Subsequently, the user’s role is compared against the list of allowed roles to determine authorization. In case a role mismatch occurs, a 403 Forbidden error is returned. On the other hand, if the user’s role matches one of the allowed roles, the user retrieved from the database is stored in the request extension. This makes the user’s information available to subsequent middleware within the middleware stack.
To make this module accessible for use throughout the codebase, create a mod.rs file and include the following code:
src/extractors/mod.rs
pub mod auth;
Creating Authentication Endpoint Handlers
Now it’s time to delve into creating the authentication endpoints responsible for user registration, login, and logout. Let’s break down each endpoint in a more organized manner:
1. User Registration /api/auth/register
This endpoint handles user registration within the API. It invokes the register route function, which performs the following steps:
- Validates the request body according to the validation rules defined in the
RegisterUserDtostruct. - If validation passes, hashes the plain-text password and stores the user data, including the hashed password, in the database.
- Returns a JSON response containing a filtered version of the user data returned from the database.

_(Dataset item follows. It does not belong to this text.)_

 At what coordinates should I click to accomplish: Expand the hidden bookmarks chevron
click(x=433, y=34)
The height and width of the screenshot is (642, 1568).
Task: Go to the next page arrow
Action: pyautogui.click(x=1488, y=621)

2. User Login /api/auth/login
This endpoint facilitates user login by invoking the login route function, which carries out the following actions:
- Validates the credentials provided in the request payload using the rules specified in the
LoginUserDtostruct. - Checks the database to find a user with the given email address.
- If a matching user is found, compares the plain-text password from the request body with the hashed password stored in the user object.
- If the passwords match, generates a token and sends it in both the JSON response and as a cookie.
3. User Logout /api/auth/logout
The logout endpoint invokes the logout route function, which performs the following single action:
- Returns an expired cookie to invalidate the token issued during the login process, thus requiring the user to authenticate again.
To begin implementing these route handlers, start by creating a new scopes directory in the src folder. Inside the scopes folder, create an auth.rs file and include the provided code:
src/scopes/auth.rs
use actix_web::{
cookie::time::Duration as ActixWebDuration, cookie::Cookie, web, HttpResponse, Responder, Scope,
};
use serde_json::json;
use validator::Validate;
use crate::{
db::UserExt,
dtos::{
FilterUserDto, LoginUserDto, RegisterUserDto, UserData, UserLoginResponseDto,
UserResponseDto,
},
error::{ErrorMessage, HttpError},
extractors::auth::RequireAuth,
utils::{password, token},
AppState,
};
pub fn auth_scope() -> Scope {
web::scope("/api/auth")
.route("/register", web::post().to(register))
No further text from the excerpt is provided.